*** Opening Material supplied ***

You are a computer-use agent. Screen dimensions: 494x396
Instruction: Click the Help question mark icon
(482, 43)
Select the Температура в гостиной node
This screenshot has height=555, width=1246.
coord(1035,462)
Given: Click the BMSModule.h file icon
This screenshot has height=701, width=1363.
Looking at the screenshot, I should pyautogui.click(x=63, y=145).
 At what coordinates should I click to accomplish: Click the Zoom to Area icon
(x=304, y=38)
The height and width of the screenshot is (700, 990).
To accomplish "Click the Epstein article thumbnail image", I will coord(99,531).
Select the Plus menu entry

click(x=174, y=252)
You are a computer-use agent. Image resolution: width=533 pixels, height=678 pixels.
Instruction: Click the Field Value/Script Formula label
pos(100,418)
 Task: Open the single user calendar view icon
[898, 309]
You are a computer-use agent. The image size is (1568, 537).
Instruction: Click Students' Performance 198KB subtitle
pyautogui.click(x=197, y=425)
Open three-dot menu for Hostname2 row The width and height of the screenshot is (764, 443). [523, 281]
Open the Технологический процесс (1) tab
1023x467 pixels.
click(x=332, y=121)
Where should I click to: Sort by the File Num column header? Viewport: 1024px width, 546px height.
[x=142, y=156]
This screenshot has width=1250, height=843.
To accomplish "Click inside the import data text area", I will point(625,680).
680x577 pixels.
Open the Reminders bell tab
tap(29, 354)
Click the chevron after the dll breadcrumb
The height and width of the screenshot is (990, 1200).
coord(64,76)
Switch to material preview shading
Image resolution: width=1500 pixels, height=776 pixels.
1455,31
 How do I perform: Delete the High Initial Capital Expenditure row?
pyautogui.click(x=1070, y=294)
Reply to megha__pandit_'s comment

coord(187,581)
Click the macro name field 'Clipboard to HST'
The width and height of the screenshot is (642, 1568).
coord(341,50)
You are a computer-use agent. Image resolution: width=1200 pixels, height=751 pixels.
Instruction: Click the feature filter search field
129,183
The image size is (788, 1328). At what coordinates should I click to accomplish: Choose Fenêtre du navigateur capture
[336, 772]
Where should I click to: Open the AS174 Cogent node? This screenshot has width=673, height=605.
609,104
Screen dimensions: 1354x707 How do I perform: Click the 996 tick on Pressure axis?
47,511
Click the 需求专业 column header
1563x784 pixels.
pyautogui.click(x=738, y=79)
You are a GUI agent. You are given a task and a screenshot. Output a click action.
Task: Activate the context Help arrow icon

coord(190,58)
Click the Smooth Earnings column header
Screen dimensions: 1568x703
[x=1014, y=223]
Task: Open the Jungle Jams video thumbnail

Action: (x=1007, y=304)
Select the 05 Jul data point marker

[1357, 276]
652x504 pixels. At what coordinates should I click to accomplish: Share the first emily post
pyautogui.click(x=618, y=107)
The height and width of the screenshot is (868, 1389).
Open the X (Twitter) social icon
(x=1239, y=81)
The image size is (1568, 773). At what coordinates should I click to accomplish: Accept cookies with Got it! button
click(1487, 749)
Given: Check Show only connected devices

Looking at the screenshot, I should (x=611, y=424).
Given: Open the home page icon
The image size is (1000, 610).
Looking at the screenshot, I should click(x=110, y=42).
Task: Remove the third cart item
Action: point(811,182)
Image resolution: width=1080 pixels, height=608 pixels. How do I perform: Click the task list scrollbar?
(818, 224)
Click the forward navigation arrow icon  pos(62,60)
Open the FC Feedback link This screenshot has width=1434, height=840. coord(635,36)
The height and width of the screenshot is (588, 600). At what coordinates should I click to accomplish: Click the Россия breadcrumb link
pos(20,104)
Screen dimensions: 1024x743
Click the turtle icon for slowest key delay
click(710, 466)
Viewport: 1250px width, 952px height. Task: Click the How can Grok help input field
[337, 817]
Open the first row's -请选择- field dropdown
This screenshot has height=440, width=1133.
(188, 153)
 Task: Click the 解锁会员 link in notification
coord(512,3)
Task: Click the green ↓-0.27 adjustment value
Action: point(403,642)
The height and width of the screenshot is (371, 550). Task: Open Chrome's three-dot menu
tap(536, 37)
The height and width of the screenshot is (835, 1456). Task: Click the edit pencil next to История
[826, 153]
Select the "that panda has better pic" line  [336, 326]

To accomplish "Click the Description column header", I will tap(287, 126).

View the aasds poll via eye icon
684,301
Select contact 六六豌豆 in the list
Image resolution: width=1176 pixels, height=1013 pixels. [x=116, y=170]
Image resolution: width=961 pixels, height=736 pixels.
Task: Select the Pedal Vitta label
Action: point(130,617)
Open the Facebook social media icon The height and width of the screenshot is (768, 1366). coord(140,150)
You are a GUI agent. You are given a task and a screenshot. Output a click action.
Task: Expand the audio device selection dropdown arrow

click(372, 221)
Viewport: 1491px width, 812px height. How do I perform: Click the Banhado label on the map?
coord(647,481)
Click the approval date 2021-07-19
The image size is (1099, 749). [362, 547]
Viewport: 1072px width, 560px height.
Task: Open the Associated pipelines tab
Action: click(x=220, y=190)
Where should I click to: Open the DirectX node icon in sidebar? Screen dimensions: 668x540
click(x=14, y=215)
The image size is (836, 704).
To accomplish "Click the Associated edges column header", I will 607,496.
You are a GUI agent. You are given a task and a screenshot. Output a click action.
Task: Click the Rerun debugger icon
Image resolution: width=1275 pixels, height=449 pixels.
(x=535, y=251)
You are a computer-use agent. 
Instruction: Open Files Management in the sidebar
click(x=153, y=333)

*** Closing Material supplied ***

Work instructions
Only the lines from the opening of the material through the line with "The height and width of the screenshot is (700, 990)." should be echoed, exactly as written.

Task answer
You are a computer-use agent. Screen dimensions: 494x396
Instruction: Click the Help question mark icon
(482, 43)
Select the Температура в гостиной node
This screenshot has height=555, width=1246.
coord(1035,462)
Given: Click the BMSModule.h file icon
This screenshot has height=701, width=1363.
Looking at the screenshot, I should pyautogui.click(x=63, y=145).
 At what coordinates should I click to accomplish: Click the Zoom to Area icon
(x=304, y=38)
The height and width of the screenshot is (700, 990).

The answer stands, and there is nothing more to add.